> **Extract provided**
_____

Energy balance models (EBMs) represent Earth's climate by balancing incoming solar radiation with outgoing thermal radiation, allowing computation of equilibrium temperature. The simplest zero-dimensional model treats Earth as a single box with uniform temperature; more sophisticated 1D and 2D versions include latitudinal or spatial variation. EBMs reveal how changes in atmospheric composition, albedo, and solar output alter global mean temperature and are computationally efficient for exploring climate feedback mechanisms.
Begin by deriving the zero-dimensional model with no feedbacks and calculate equilibrium temperature. Then add latitudinal structure and feedbacks (albedo, water vapor) incrementally, observing how model complexity and realism increase.
Energy balance does not mean temperatures are static; it means energy input equals energy output at equilibrium. Also, EBMs are illustrative tools, not predictions; they show principle but neglect spatial heterogeneity and transient dynamics.
You already know from studying radiative transfer and Earth's energy balance that the planet absorbs solar radiation and emits infrared radiation, and that these two fluxes must balance on long timescales or the climate would warm or cool indefinitely. Energy balance models (EBMs) take this principle and turn it into a quantitative tool: they write down an equation for energy input and output, set them equal, and solve for the temperature that makes them balance.

_____

> **What to work on**
(A) In the passage on energy balance models, how does the simplest zero-dimensional model treat Earth?
(B) Resume the passage on energy balance models from the point where it stops.

> **The data**
_____

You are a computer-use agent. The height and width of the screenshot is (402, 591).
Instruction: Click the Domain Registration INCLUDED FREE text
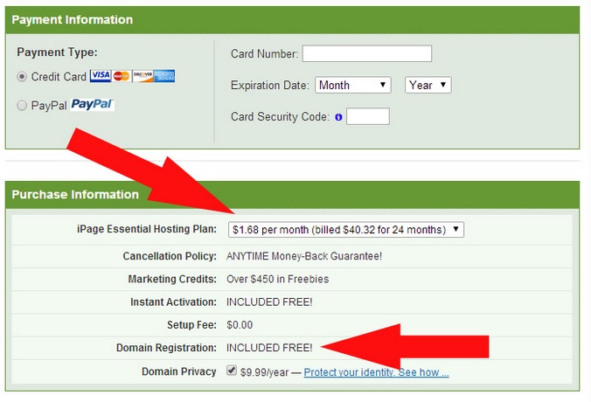click(268, 348)
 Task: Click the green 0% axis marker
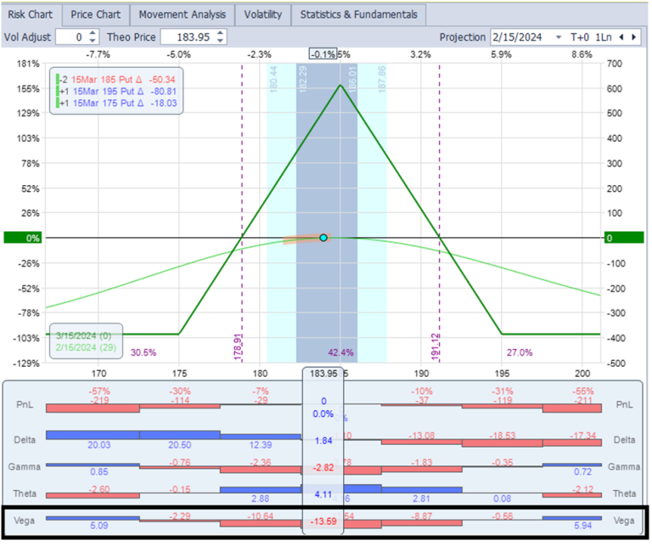click(21, 239)
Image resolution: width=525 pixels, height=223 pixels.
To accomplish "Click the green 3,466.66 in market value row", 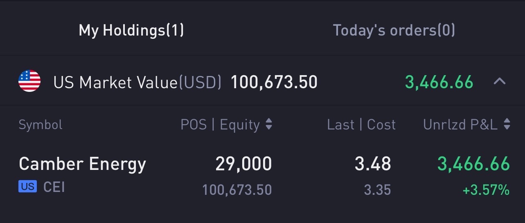I will (439, 82).
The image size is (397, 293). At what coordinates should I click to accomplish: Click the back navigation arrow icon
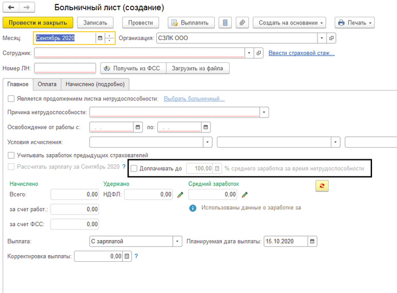click(11, 8)
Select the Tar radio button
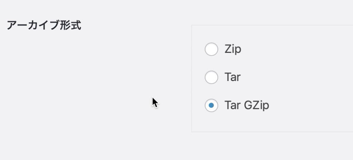This screenshot has width=353, height=160. pos(211,77)
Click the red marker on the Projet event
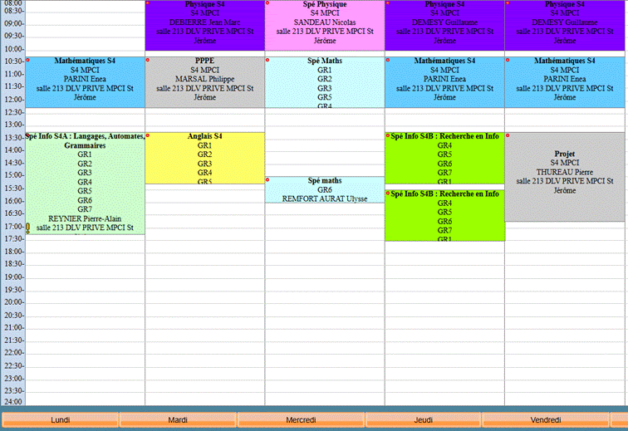Screen dimensions: 628x431 click(508, 135)
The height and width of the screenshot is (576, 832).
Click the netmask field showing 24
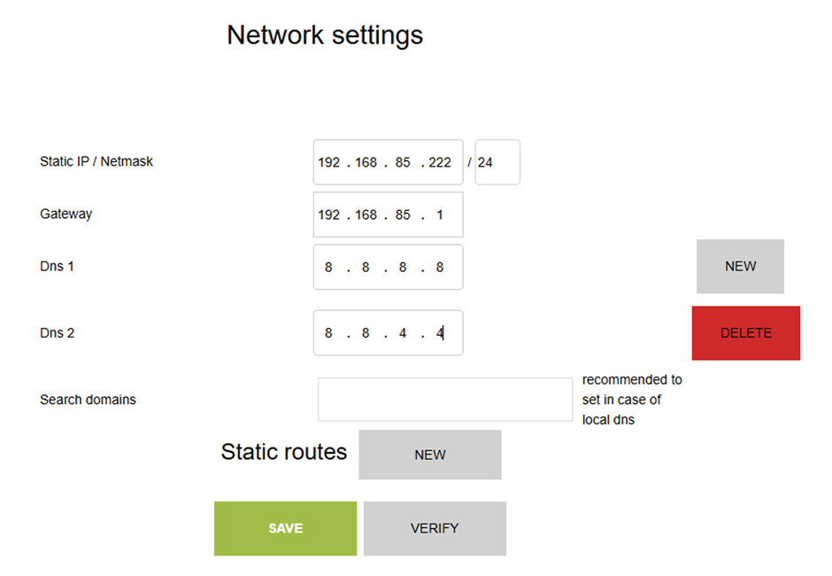coord(497,162)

_____

> **Responses in order**
(A) It treats Earth as a single box with uniform temperature.

(B)
The simplest version is the zero-dimensional (0D) EBM, which treats the entire Earth as a single point with one uniform temperature T. The energy absorbed by Earth per unit surface area is S(1−α)/4, where S ≈ 1361 W/m² is the solar constant, α is Earth's albedo (fraction of sunlight reflected), and the factor of 4 accounts for the geometry of a sphere intercepting sunlight as a disk. The energy emitted back to space is σT⁴ (Stefan-Boltzmann law), where ε is an emissivity factor accounting for the greenhouse effect. Setting these equal and solving for T gives an equilibrium temperature — the temperature at which the planet neither gains nor loses net energy.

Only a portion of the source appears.